Closed littletomatodonkey closed 3 years ago

littletomatodonkey commented 3 years ago

把模型和字典拷贝到当前目录,运行下面的命令,无法成功构建tokenizer和model tokenizer = BertTokenizer.from_pretrained("bert-base-uncased") model = BertModel.from_pretrained("bert-base-uncased")

提示:

ValueError: Calling BertTokenizer.from_pretrained() with a model identifier or the path to a directory instead.
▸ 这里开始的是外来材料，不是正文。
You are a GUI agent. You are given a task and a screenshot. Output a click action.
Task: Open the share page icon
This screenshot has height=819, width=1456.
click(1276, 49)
The supported model identifiers are as follows: dict_keys(['bert-base-uncased', 'bert-large-uncased', 'bert-base-cased', 'bert-large-cased', 'bert-base-multilingual-uncased', 'bert-base-multilingual-cased', 'bert-base-chinese', 'bert-wwm-chinese', 'bert-wwm-ext-chinese', 'macbert-large-chinese', 'macbert-base-chinese', 'simbert-base-chinese'])

文件夹中包含bert-base-uncased-vocab.txtbert-base-uncased.pdparams

linjieccc commented 3 years ago

您好,无需把模型和字典拷贝到当前目录 执行

tokenizer = BertTokenizer.from_pretrained("bert-base-uncased")
model = BertModel.from_pretrained("bert-base-uncased")
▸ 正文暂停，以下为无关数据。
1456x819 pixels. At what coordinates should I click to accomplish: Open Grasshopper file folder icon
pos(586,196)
会自动下载bert-base-uncased-vocab.txtbert-base-uncased.pdparams文件到$HOME/.paddlenlp/models/bert-base-uncased路径下并完成tokenizer和model的加载

littletomatodonkey commented 3 years ago

您好,无需把模型和字典拷贝到当前目录 执行

tokenizer = BertTokenizer.from_pretrained("bert-base-uncased")
model = BertModel.from_pretrained("bert-base-uncased")
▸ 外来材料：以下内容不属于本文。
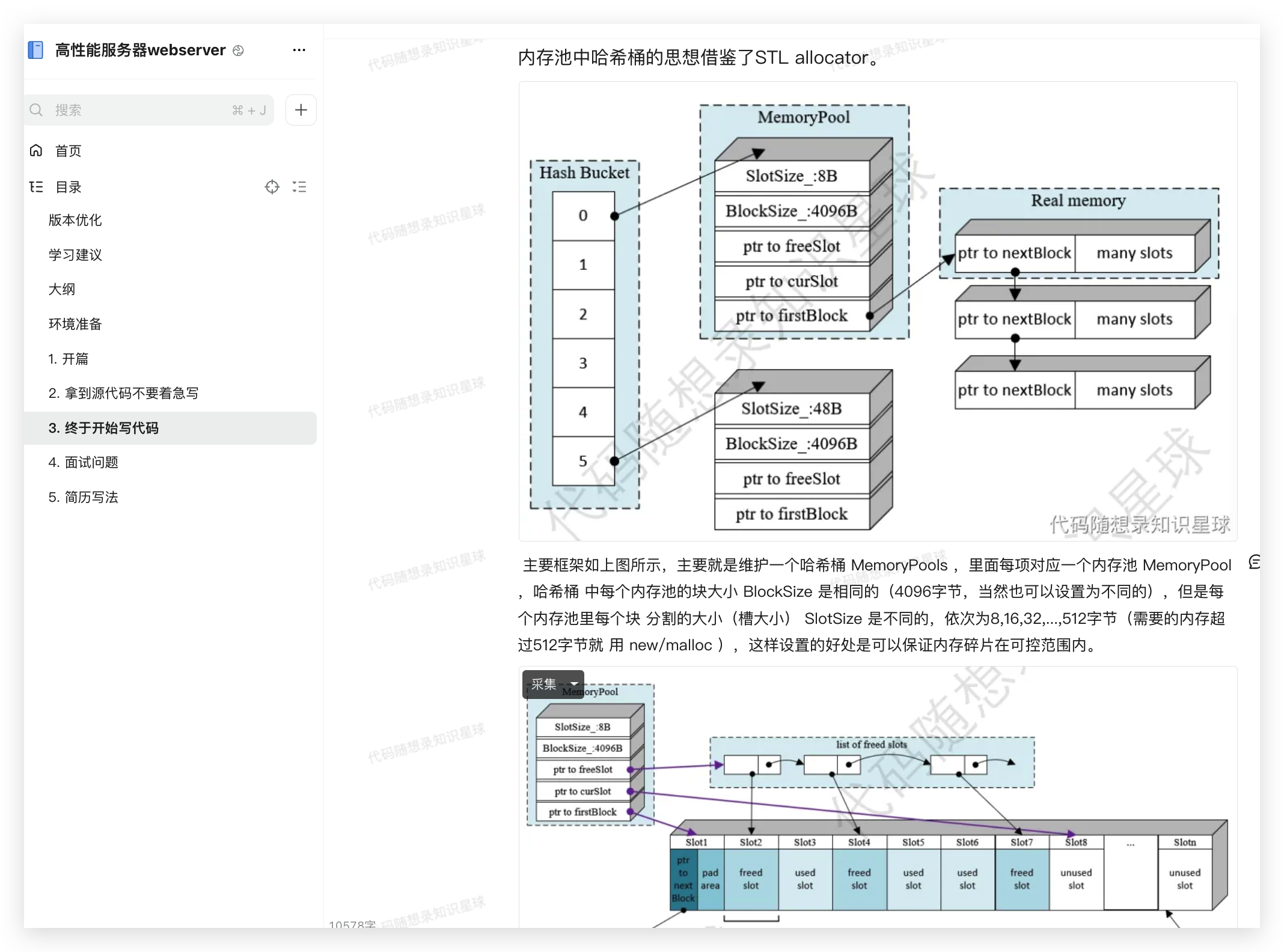Expand the 目录 directory section
The image size is (1284, 952).
tap(68, 186)
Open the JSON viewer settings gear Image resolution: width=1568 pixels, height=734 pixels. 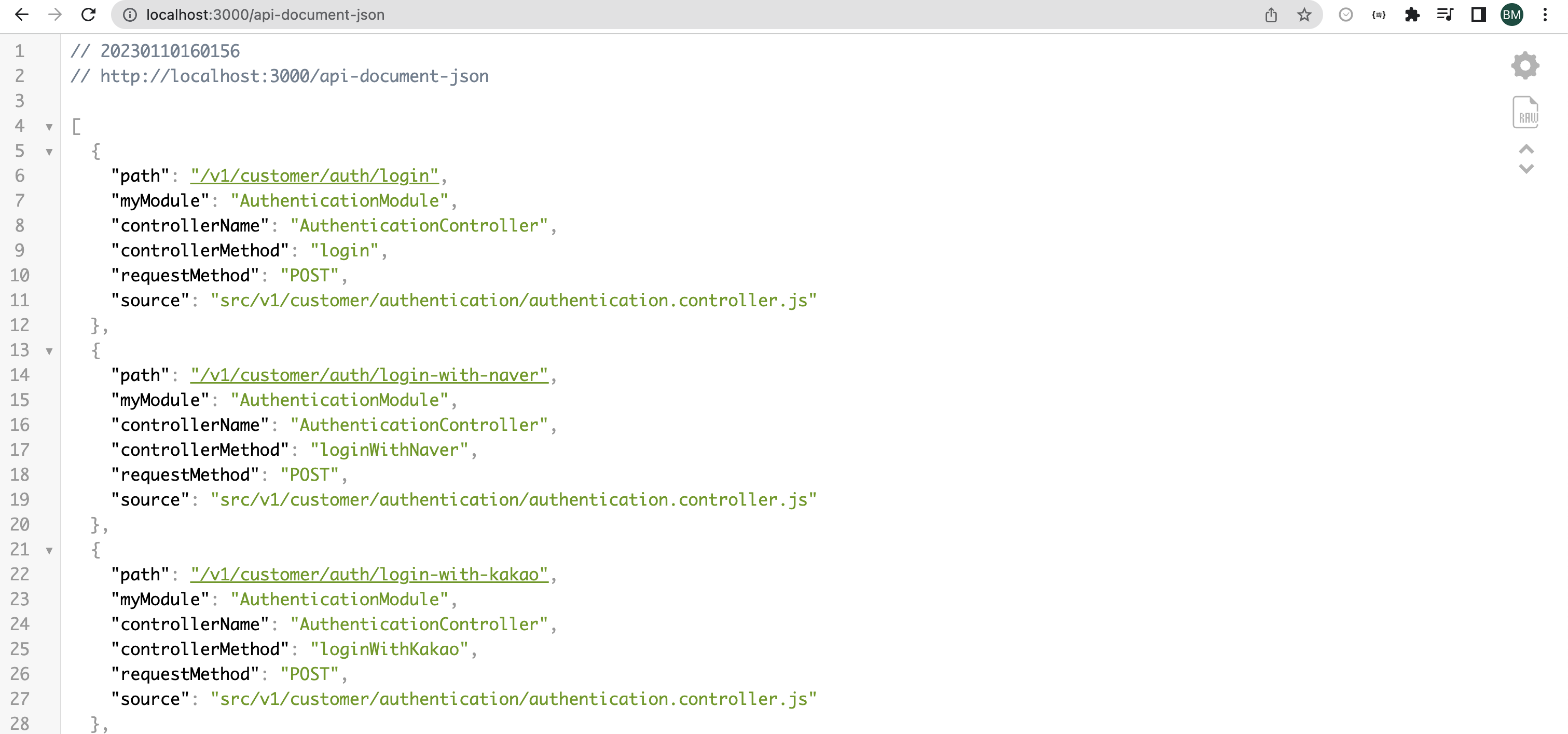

会自动下载bert-base-uncased-vocab.txtbert-base-uncased.pdparams文件到$HOME/.paddlenlp/models/bert-base-uncased路径下并完成tokenizer和model的加载

目前我是希望可以加载自己训练的bert模型,然后发现指定本地文件夹会报错来着,目前是不支持指定本地文件夹路径的加载嘛还是?

linjieccc commented 3 years ago

目前加载自己的tokenizer和model需要配置config file (tokenizer_config.jsonmodel_config.json) 如果自己训练的模型是通过save_pretrained()接口保存的,便可以通过

tokenizer = BertTokenizer.from_pretrained('/path/to/your/save_pretrained/directory')
model = BertModel.from_pretrained('/path/to/your/save_pretrained/directory')

来加载tokenizer和model

littletomatodonkey commented 3 years ago

不是通过这个接口来保存的,只是将torch的模型转化过来了,bert的config file在哪里呢?我在repo和~/.paddlenlp目录里没找到

linjieccc commented 3 years ago

加载bert-base-uncased的tokenizer和model

tokenizer = BertTokenizer.from_pretrained("bert-base-uncased")
model = BertModel.from_pretrained("bert-base-uncased")

通过save_pretrained()保存到./trained_model./trained_model包含model_config.jsonmodel_state.pdparamstokenizer_config.jsonvocab.txt

tokenizer.save_pretrained('trained_model')
model.save_pretrained('trained_model')

从包含config file,模型和vocab的路径加载tokenizer和model

tokenizer = BertTokenizer.from_pretrained('trained_model')
model = BertModel.from_pretrained('trained_model')
littletomatodonkey commented 3 years ago

好的,感谢回复,可以work了~